In a statement on December 10, PTS said the new regulations, under which four of its channels could only disburse programming and production budgets after "item-by-item government approval", were "unjustified interference in our independence".

It had sought but failed to gain a clear explanation from government bodies of the rationale for the freeze.

"The Taiwan Government's efforts to exert strict controls on public television is a significant setback for Taiwan's media profession, whose ability to provide independent information and commentary to the general public is increasingly restricted," IFJ Asia-Pacific Director Jacqueline Park said.
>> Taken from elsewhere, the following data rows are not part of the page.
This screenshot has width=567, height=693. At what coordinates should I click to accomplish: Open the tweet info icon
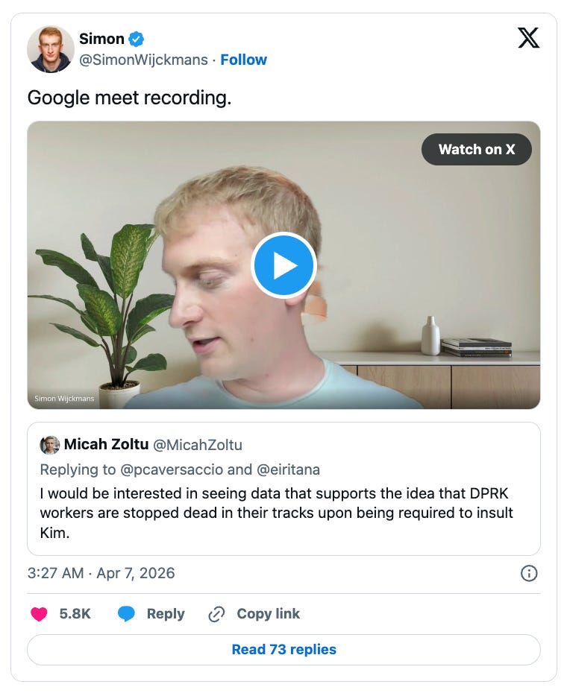529,573
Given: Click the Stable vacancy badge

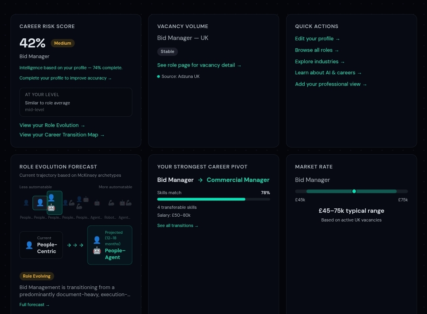Looking at the screenshot, I should 167,51.

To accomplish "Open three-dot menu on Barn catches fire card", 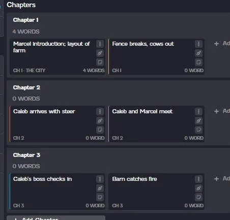I will [198, 179].
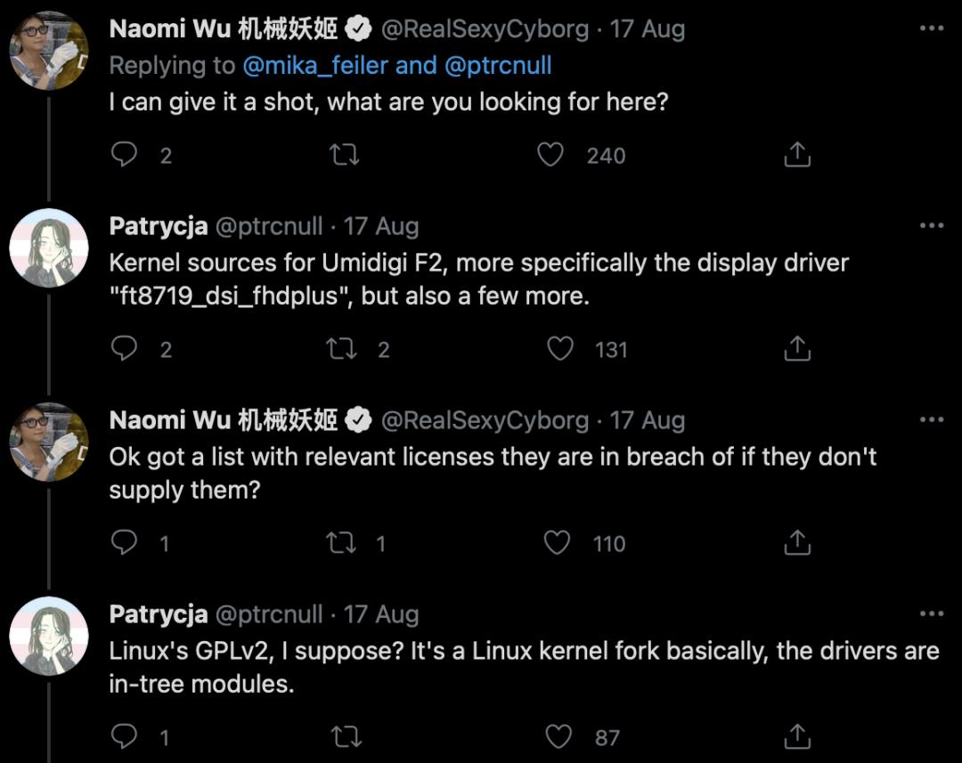The width and height of the screenshot is (962, 763).
Task: Open Patrycja's avatar on the GPLv2 tweet
Action: (x=48, y=636)
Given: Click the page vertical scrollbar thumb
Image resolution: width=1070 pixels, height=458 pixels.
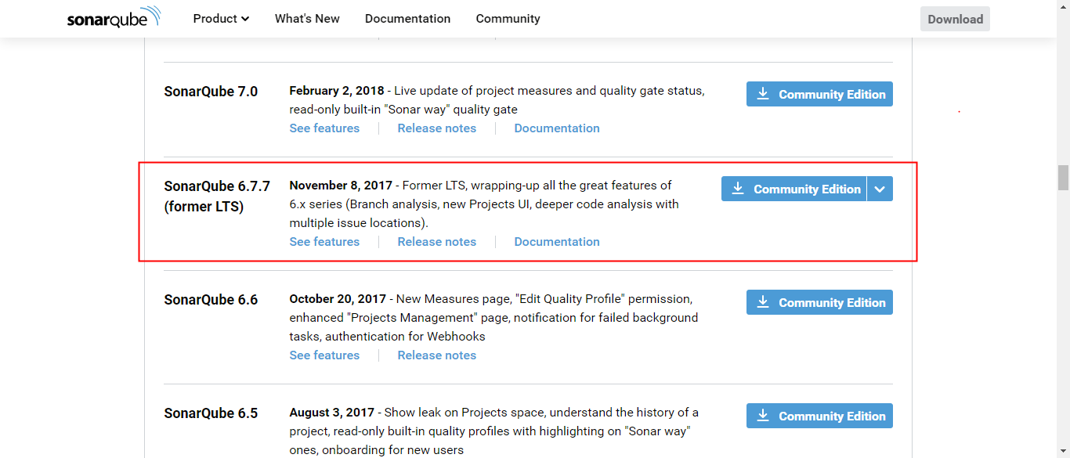Looking at the screenshot, I should click(1063, 178).
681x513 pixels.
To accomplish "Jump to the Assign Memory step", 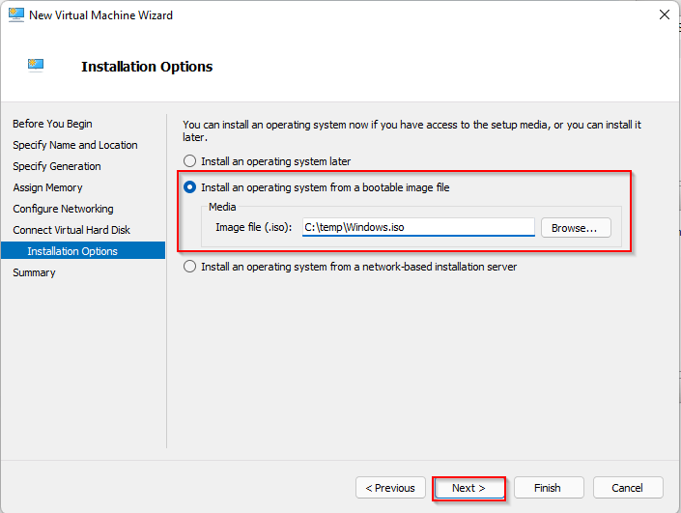I will pos(47,187).
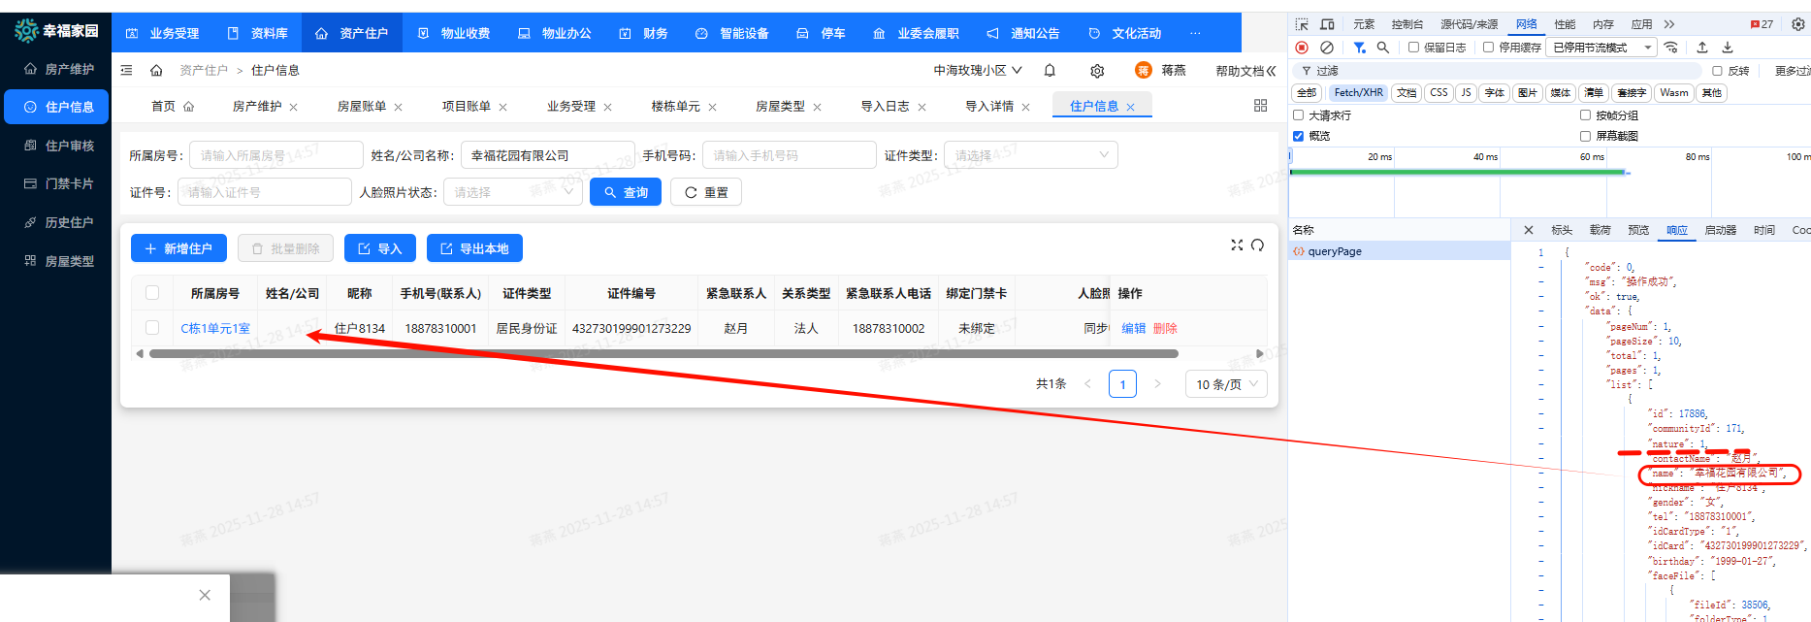1811x622 pixels.
Task: Open 物业收费 top menu
Action: [454, 33]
"Journalism conducted in the spirit of public service is one of the pillars of democratic freedom. Heavy regulation of public media will undermine the right to freedom of expression of Taiwan, and thus the country's democracy."

The IFJ calls for an independent review of the resolutions passed by Taiwan's legislature and an investigation into the reasons for blocking funding to PTS.

For further information contact IFJ Asia-Pacific on +612 9333 0919

The IFJ represents over 600,000 journalists in 120 countries worldwide


Asia-Pacific Broadcasting Union

Taiwan's public TV 'under serious threat'

Taiwan's Public Television Service (PTS) Foundation has warned that proposed new legislation seriously threatens the independence of Taiwan's public media.

The proposal by two parliamentary committees would prevent PTS, Taiwan Indigenous TV (TITV), Hakka TV and Macroview TV from using programming and production budgets without with prior, item-by-item government approval.

"The proposal legislation seriously violates the social consensus for all political parties to withdraw from media operation," the foundation said.

"If passed, it would signify the undoing of hard-won freedom of the media and democratic progress in Taiwan."

It said half of PTS' annual budget of US$28 million had been frozen by parliament for nearly one year despite PTS demonstrating good faith by submitting various operational plans and performance reports.

"Over the course of its history, PTS has never transgressed its designated role and has always respected criticism and suggestions from the legislature and society," the foundation said.

"However, we will never accept unjustified interference in our independence and will take whatever steps necessary to protect the freedom of public media and the core democratic values that the people of Taiwan have cultivated at great cost."

Wednesday 10 Dec 2008


CommonHealth Broadcasting Association

Taiwan is in danger of losing independent Public Television Services

The Kuomintang (KMT) legislative caucus proposed new legislative measures on Tuesday (Dec. 9) that, if enacted, would violate the widely embraced principle of government and military non-interference in the Fourth Estate and deprive Public Television Services and its member channels, Taiwan Indigenous Television, Taiwan Hakka Television and Taiwan Macroview Television of their independence.

If the proposed legislation is passed, the above four public television channels would require prior item-by-item governmental approval for all budgetary dispersals. The KMT party holds an over three-quarters majority in the legislature. President Ma Ying-Jeou is a member and former KMT party chairman.

Public Television Services Foundation issued an emergency public statement on Tuesday evening critical of the proposed measures. In the statement, the foundation appeals to the public to support the independence of Public Television and uphold Taiwan's democratic values.